Text shown:
>>>

Chapter 2.3: Building Snake Game - Part 1

Create the Classic Snake Game - Fundamentals

🎮 PROJECT 2.3 | Difficulty: Intermediate | Time: 25 minutes

💻 Interactive Options:

📓 Open in JupyterLite
📥 Download Notebook (Challenge) - For use in local Jupyter or Google Colab
💡 Note: Pygame runs best locally with a display, but we’ll show examples!

🐍 Game Design: Snake

Goal: Control a snake, eat food, grow longer, avoid hitting walls or yourself

Game Mechanics:

Snake moves continuously in one direction
Arrow keys change direction
Eating food makes snake grow
Game over if snake hits wall or itself

📐 Grid-Based Movement

Snake uses a grid system. Instead of pixel-by-pixel movement, the snake moves in blocks:

# Grid-based game concept
GRID_SIZE = 20  # Each square is 20x20 pixels
GRID_WIDTH = 800 // GRID_SIZE  # 40 squares wide
GRID_HEIGHT = 600 // GRID_SIZE  # 30 squares tall

print(f"Grid: {GRID_WIDTH}x{GRID_HEIGHT} = {GRID_WIDTH * GRID_HEIGHT} total squares")

# Snake position in grid coordinates
snake_x = 10  # 10 squares from left
snake_y = 15  # 15 squares from top

# Convert to pixel coordinates
pixel_x = snake_x * GRID_SIZE  # 200 pixels
pixel_y = snake_y * GRID_SIZE  # 300 pixels

print(f"Grid position ({snake_x}, {snake_y}) = Pixel position ({pixel_x}, {pixel_y})")

<<<

Stored records:
>>>

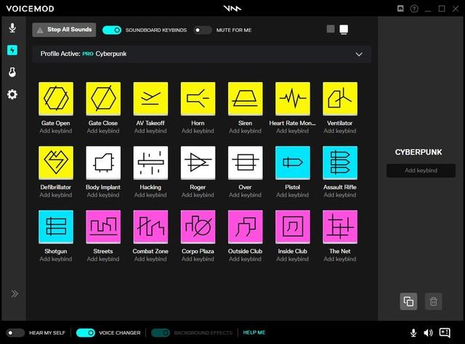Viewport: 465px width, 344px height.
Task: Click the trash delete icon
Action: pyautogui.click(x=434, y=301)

<<<
>>>

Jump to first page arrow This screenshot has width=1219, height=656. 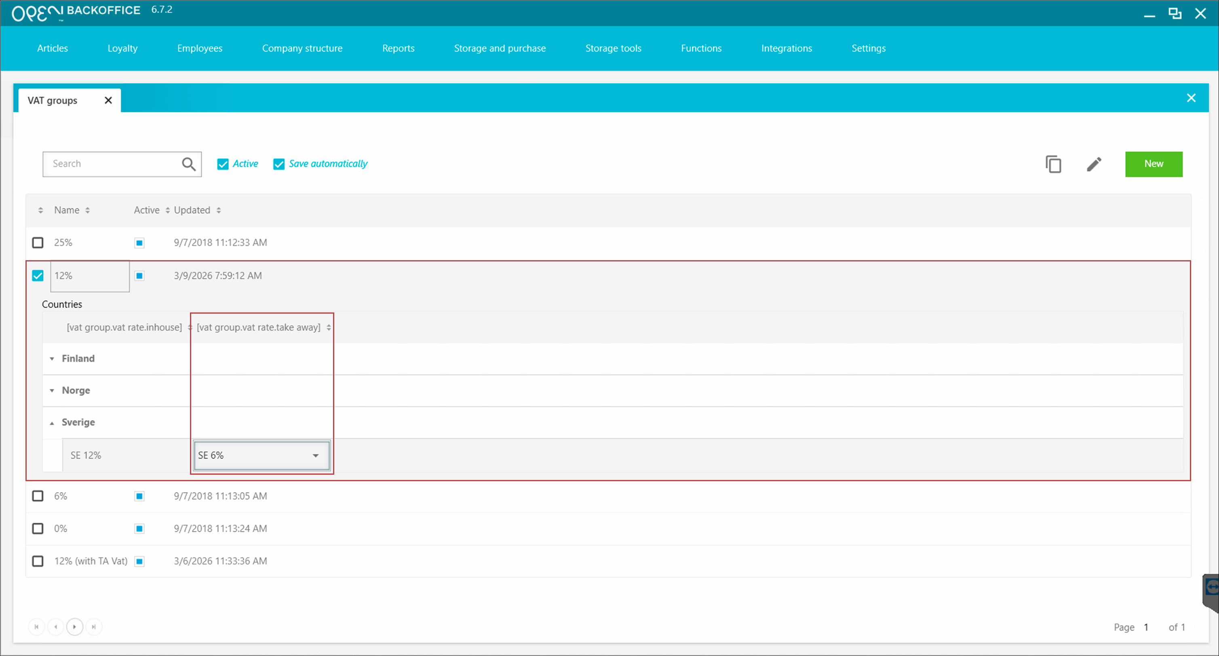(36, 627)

<<<

Short exercise:
Copy out the snake game lesson in full, character for character.

Exercise result:
Chapter 2.3: Building Snake Game - Part 1

Create the Classic Snake Game - Fundamentals

🎮 PROJECT 2.3 | Difficulty: Intermediate | Time: 25 minutes

💻 Interactive Options:

📓 Open in JupyterLite
📥 Download Notebook (Challenge) - For use in local Jupyter or Google Colab
💡 Note: Pygame runs best locally with a display, but we’ll show examples!

🐍 Game Design: Snake

Goal: Control a snake, eat food, grow longer, avoid hitting walls or yourself

Game Mechanics:

Snake moves continuously in one direction
Arrow keys change direction
Eating food makes snake grow
Game over if snake hits wall or itself

📐 Grid-Based Movement

Snake uses a grid system. Instead of pixel-by-pixel movement, the snake moves in blocks:

# Grid-based game concept
GRID_SIZE = 20  # Each square is 20x20 pixels
GRID_WIDTH = 800 // GRID_SIZE  # 40 squares wide
GRID_HEIGHT = 600 // GRID_SIZE  # 30 squares tall

print(f"Grid: {GRID_WIDTH}x{GRID_HEIGHT} = {GRID_WIDTH * GRID_HEIGHT} total squares")

# Snake position in grid coordinates
snake_x = 10  # 10 squares from left
snake_y = 15  # 15 squares from top

# Convert to pixel coordinates
pixel_x = snake_x * GRID_SIZE  # 200 pixels
pixel_y = snake_y * GRID_SIZE  # 300 pixels

print(f"Grid position ({snake_x}, {snake_y}) = Pixel position ({pixel_x}, {pixel_y})")